Am 13. Juni 2026 fand auf dem Gelände der Basalt AG in Kalkar eine beeindruckende Feuerwehrübung statt, die nicht nur die Einsatzkräfte forderte, sondern auch die Bedeutung von Teamarbeit eindrucksvoll unter Beweis stellte. Die Veranstaltung wurde von verschiedenen Einheiten durchgeführt: Die Löscheinheit Appeldorn, der Löschzug Kalkar Mitte, der Löschzug Uedem, das DRK Weeze und ISAR Germany waren vor Ort, um gemeinsam ein anspruchsvolles Übungsszenario zu bewältigen. Dabei wurde eine angenommene Verpuffung an einem Braunkohlenstaubsilo simuliert – eine Situation, die im Ernstfall verheerende Auswirkungen haben könnte.

Während der Übung galt es zunächst, drei vermisste Mitarbeiter zu finden, die Wartungsarbeiten in einem Asphaltmischer durchführten. Das klingt nach einem echten Schreckensszenario, oder? Aber die Einsatzkräfte waren bestens vorbereitet. Zwei verletzte Personen mussten von einem 15 Meter hohen Bitumentank gerettet werden, und die dritte verletzte Person wartete in einem engen Bereich der Asphaltmischanlage auf ihre Rettung.
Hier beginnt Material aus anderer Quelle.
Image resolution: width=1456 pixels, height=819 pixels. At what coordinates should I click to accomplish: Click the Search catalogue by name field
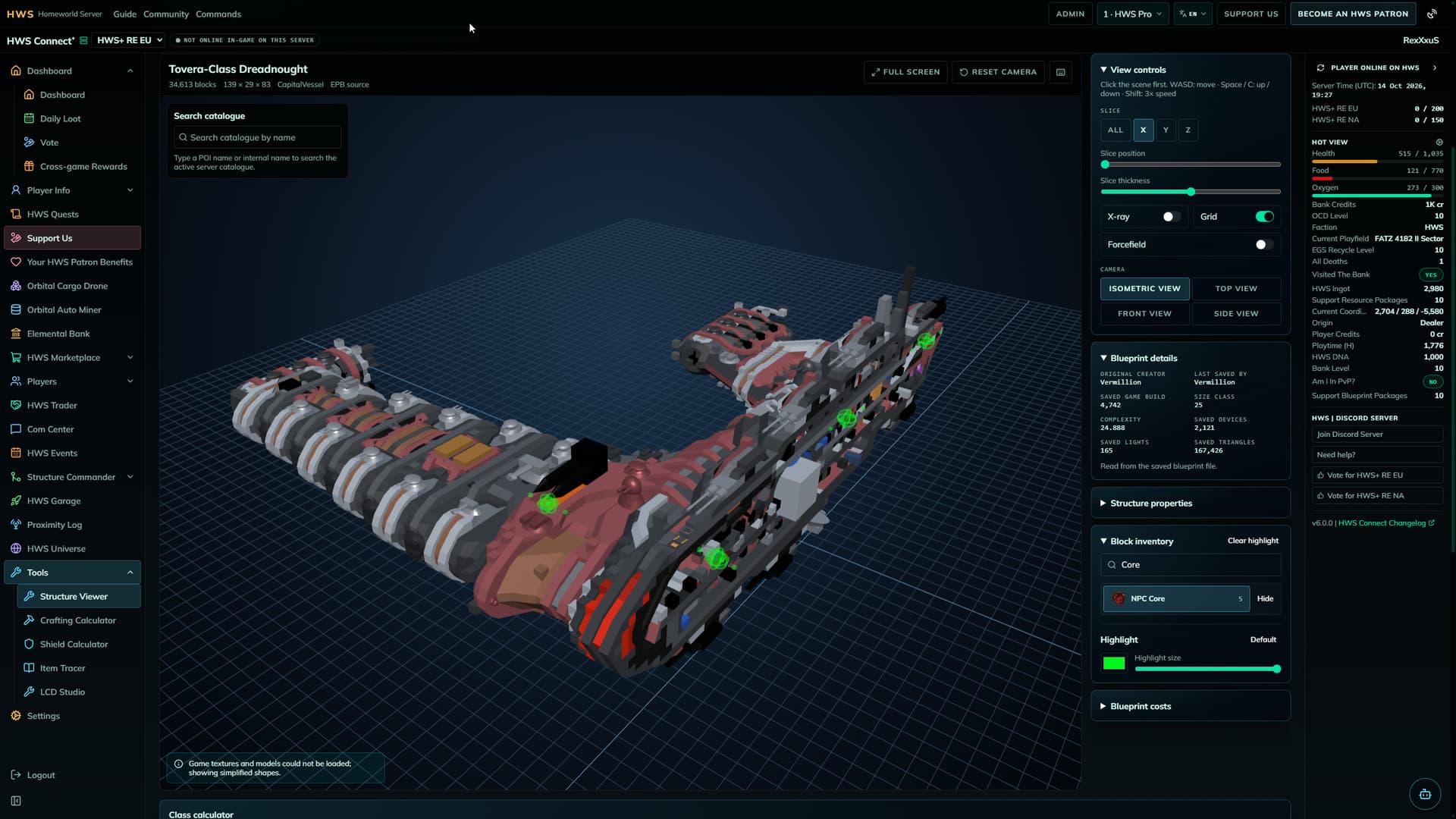tap(258, 137)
Christian Görtzen, der die Einsatzleitung übernahm, sorgte dafür, dass alles reibungslos ablief. Die Rettung der Verletzten erfolgte über eine Drehleiter mit Schleifkorbtrage – eine beeindruckende technische Meisterleistung!

Realistische Schadensszenarien und Teamarbeit

Die Übung war nicht nur eine hervorragende Gelegenheit, um realistische Schadensereignisse zu trainieren, sondern auch um die Zusammenarbeit der verschiedenen Organisationen zu festigen. Der Löschzug Uedem übernahm die Wasserversorgung und die Brandbekämpfung, während das DRK Weeze die medizinische Versorgung sicherte und die Übungsleitstelle stellte. Die gesamte Aktion bot wertvolle Erkenntnisse für zukünftige Einsätze – das ist ja schließlich das Ziel solcher Übungen. Nach der Übung gab es eine Nachbesprechung, bei der die gesammelten Erfahrungen ausgewertet wurden. Und das Beste? Der Tag endete mit einem geselligen Grillen, organisiert von der Basalt AG.
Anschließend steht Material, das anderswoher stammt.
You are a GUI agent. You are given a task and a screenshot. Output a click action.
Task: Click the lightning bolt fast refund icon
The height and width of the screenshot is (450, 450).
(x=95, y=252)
Ein herzliches Dankeschön gilt nicht nur der Basalt AG, sondern auch dem DRK Weeze, ISAR Germany und allen Einsatzkräften, die an dieser Übung beteiligt waren. Es ist immer wieder faszinierend zu sehen, wie viel Engagement und Teamgeist in solchen Veranstaltungen steckt. Feuerwehrübungen wie diese sind nicht nur wichtig, sondern auch lehrreich. Sie helfen, Herausforderungen zu bewältigen, die im Ernstfall auf die Ehrenamtlichen zukommen könnten. Und ganz ehrlich, solche Teams, die gemeinsam durch dick und dünn gehen, sind unbezahlbar!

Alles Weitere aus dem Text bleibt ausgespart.